どちらも、もっと私が強ければ防げたことだ。
「ドワーフさんは家族いないの?」
「俺の家族は全員とっくに死んでらあ。あ、気にする必要はないぞ?聖戦の時代だったからな……」
聖戦というと今より二百年ほど前の話だ。
「その時の俺は、自惚れてたな。なんでもできるって思ってた。だが、違ったんだよ」
「そんなことないと思うよ?ドワーフさんの腕は確かだもん」
実際に作ってもらった武器がそれを証明している。仙人、天使、悪魔を相手に、打ち合っていたのだ。

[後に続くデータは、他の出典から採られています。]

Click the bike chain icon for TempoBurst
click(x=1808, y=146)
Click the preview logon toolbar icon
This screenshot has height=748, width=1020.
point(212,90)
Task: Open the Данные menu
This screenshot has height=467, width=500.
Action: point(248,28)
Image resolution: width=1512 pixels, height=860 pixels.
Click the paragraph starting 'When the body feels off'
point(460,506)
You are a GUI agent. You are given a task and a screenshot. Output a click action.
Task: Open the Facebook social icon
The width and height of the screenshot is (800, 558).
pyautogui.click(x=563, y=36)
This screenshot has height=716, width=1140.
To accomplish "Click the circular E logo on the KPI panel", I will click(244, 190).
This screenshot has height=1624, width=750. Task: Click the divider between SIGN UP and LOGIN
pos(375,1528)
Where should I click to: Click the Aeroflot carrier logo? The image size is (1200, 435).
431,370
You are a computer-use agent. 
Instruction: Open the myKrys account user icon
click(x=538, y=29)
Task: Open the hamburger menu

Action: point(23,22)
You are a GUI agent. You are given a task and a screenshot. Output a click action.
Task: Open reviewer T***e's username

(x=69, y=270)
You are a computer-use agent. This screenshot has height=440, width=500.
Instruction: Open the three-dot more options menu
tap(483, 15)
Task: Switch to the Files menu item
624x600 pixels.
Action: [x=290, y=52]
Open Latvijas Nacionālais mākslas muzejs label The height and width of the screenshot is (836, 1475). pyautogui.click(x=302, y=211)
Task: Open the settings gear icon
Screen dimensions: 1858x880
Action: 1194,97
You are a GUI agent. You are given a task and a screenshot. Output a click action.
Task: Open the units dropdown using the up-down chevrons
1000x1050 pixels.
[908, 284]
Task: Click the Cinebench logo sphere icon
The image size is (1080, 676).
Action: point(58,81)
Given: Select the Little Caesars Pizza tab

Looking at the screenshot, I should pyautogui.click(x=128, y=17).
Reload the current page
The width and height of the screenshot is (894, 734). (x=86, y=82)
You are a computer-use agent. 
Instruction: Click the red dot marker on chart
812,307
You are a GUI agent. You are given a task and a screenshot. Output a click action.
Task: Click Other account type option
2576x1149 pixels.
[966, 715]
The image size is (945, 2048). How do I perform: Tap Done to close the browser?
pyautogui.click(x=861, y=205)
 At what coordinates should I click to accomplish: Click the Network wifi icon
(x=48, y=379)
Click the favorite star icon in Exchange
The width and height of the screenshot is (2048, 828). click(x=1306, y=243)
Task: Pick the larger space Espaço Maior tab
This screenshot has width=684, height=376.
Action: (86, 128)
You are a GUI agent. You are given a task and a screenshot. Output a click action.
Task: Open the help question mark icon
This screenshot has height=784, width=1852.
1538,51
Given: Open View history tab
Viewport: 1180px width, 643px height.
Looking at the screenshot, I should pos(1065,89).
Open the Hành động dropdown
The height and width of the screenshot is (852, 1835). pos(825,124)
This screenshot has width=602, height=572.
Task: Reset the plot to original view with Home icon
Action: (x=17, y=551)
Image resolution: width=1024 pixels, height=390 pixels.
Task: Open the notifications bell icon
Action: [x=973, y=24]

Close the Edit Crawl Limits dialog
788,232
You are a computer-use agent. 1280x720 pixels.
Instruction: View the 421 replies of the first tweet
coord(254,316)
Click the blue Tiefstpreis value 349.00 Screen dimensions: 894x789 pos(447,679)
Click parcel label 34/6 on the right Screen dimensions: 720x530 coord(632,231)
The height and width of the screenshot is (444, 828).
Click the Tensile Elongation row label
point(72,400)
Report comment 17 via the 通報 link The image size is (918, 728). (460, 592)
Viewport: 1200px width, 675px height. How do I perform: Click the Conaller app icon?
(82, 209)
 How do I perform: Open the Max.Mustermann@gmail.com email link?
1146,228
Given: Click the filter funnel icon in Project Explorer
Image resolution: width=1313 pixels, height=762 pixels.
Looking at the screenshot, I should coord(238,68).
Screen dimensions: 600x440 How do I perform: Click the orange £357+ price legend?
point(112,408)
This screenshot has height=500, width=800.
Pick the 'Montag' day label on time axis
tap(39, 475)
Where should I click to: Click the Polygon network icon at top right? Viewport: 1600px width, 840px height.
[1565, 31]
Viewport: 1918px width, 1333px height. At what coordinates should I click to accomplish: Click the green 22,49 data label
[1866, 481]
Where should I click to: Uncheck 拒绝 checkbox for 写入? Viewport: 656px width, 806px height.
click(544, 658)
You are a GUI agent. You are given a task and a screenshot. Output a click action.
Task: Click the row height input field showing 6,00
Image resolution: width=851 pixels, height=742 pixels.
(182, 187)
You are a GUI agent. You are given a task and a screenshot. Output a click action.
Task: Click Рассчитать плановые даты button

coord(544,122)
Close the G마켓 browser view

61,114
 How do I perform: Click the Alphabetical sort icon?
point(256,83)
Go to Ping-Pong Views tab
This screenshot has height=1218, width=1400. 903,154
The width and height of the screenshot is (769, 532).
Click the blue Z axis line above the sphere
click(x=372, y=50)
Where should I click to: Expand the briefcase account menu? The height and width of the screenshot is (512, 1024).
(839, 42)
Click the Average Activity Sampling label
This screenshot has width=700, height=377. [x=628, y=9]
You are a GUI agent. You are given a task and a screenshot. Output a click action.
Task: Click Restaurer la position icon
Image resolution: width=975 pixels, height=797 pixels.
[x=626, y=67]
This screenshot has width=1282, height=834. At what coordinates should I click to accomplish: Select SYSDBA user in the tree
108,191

普通に考えれば良作の域を超えている。業物……もしくはそれ以上だ。
「ああ、そう言ってくれると助かる……だがな、上には上がいたんだ」
「もっと腕のいい人がいたの?」
「いや違う……俺が作った武器を『世界で一番の武器』だと言ってくれた奴を死なせちまった。それがずっと頭から離れないんだ」
「……その人はきっととてもいい腕の持ち主だったのでしょうね」
「ああ、誰にも負けないと思っていた。俺の作った武器がもっと強力だったら違ったかもしれない。そいつはいろんな国で慕われてたからな、死んだのは俺の武器のせいだっていろんな奴らから言われたよ」
「それが、街に降りない理由?」
「それ以外にもあるがな」
ドワーフは苦笑する。
「でも、私には武器作ってくれたんだね」
そういうと、ドワーフは声を出して笑った。
「お前の武器にはまだ、全力を注いでねえよ!それに、お前の武器にはまだ俺の名前を刻んでない」
名前を刻んでないということは、それは誰の作った武器かわからないということだけでなく、鍛冶師にとって「本気じゃない」ということを示している。
「いつか刻んでくれる日を楽しみにしているわ」
「期待せずに待っておけ。あと数百年先じゃあねえか?」
「なら、それまで待っとくわ」
冗談のつもりだと思うが、私は本当にそれぐらい生きられる。
その時――
「お嬢様!」
「ミサリー?」
突然大急ぎで走ってくるミサリー。
「ど、どうしたの?」
「大変です!王都が!」
「えっ――?」
その時、私の予感は最悪な事にあたってしまったようだ。